Peyrefitte asked de Gaulle.
“Everything leads me to believe it,”
he replied. “They got their hands on this communists who wasn’t one, while
still being one. He had a subpar intellect and was an exalted fanatic – just the
man they needed, the perfect one to be accused. ..The guy ran away, because he
probably became suspicious. They wanted to kill him on the spot before he could
be grabbed by the judicial system. Unfortunately, it didn’t happen exactly the
way they had probably planned it would…But a trial, you realize, is just
terrible. People would have talked. They would have dug up so much! They would
have unearthed everything.
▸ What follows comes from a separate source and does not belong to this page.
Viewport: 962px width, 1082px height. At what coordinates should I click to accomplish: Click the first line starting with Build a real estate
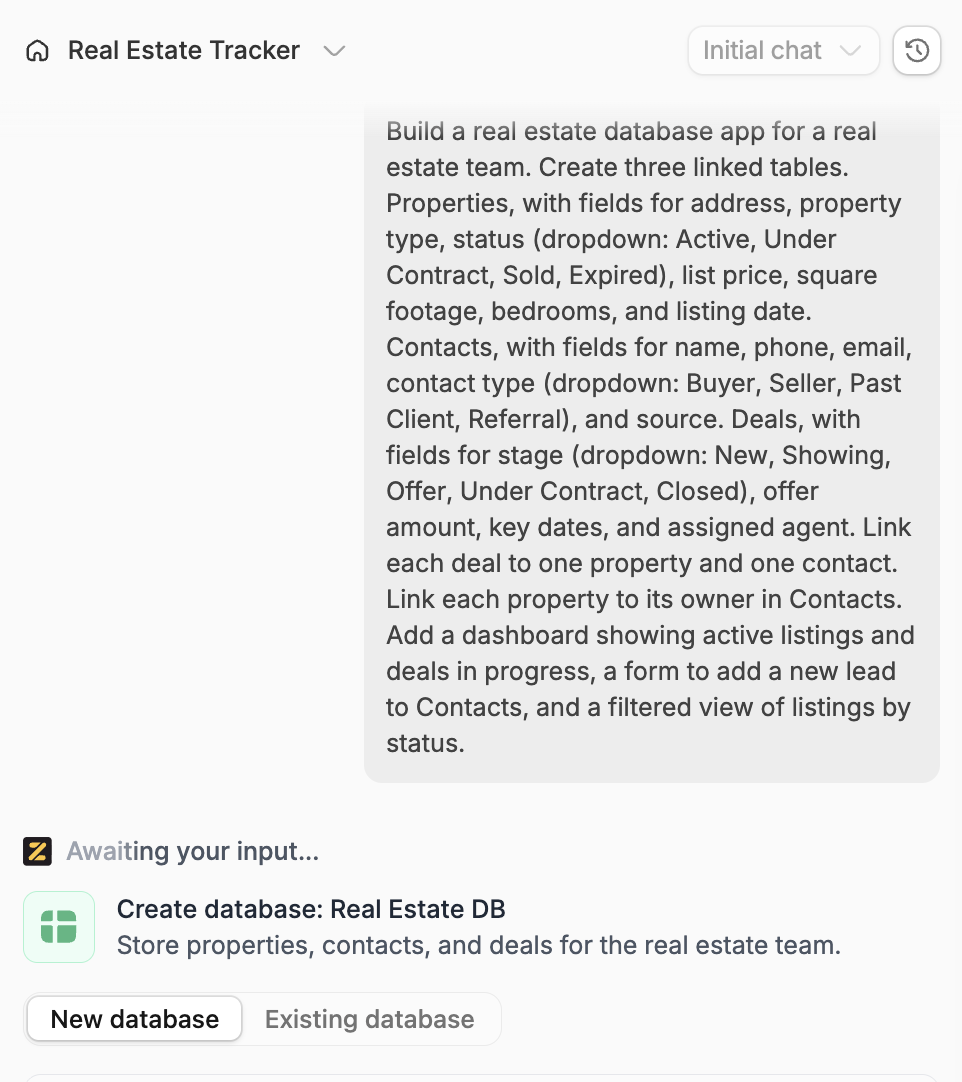click(631, 131)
Then the security forces went looking for [a clean-up
man] they totally controlled, and who couldn’t refuse their offer, and that guy
sacrificed himself to kill the fake assassin – supposedly in defense of Kennedy’s
memory!
“Baloney! Security forces all over
the world are the same when they do this kind of dirty work. As soon as they
succeed in wiping out the false assassin, they declare that the justice system
no longer need be concerned, that no further public action was needed now that
the guilty perpetrator was dead. Better to assassinate an innocent man than to
let a civil war break out. Better an injustice than disorder.
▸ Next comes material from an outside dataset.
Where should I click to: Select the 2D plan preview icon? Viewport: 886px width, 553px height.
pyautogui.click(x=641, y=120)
“America is in danger of upheavals.
But you’ll see. All of them together will observe the law of silence. They will
close ranks. They'll d’ everything to stifle any scandal. They will throw Noah’s
cloak over these shameful deeds. In order to not lose face in front of the
whole world. In order to not risk unleashing riots in the United States. In
order to preserve the union and to avoid a new civil war. In order to now ask
themselves questions. They don’t want to know. They don’t want to find out.
They won’t allow themselves to find out.”
A half century later, this extraordinary commentary
by the French leader – a political colossus of the twentieth century – remains one
of the most disturbing and insightful perspectives on this traumatic American
event. They don’t want to find out. They won’t allow themselves to find out.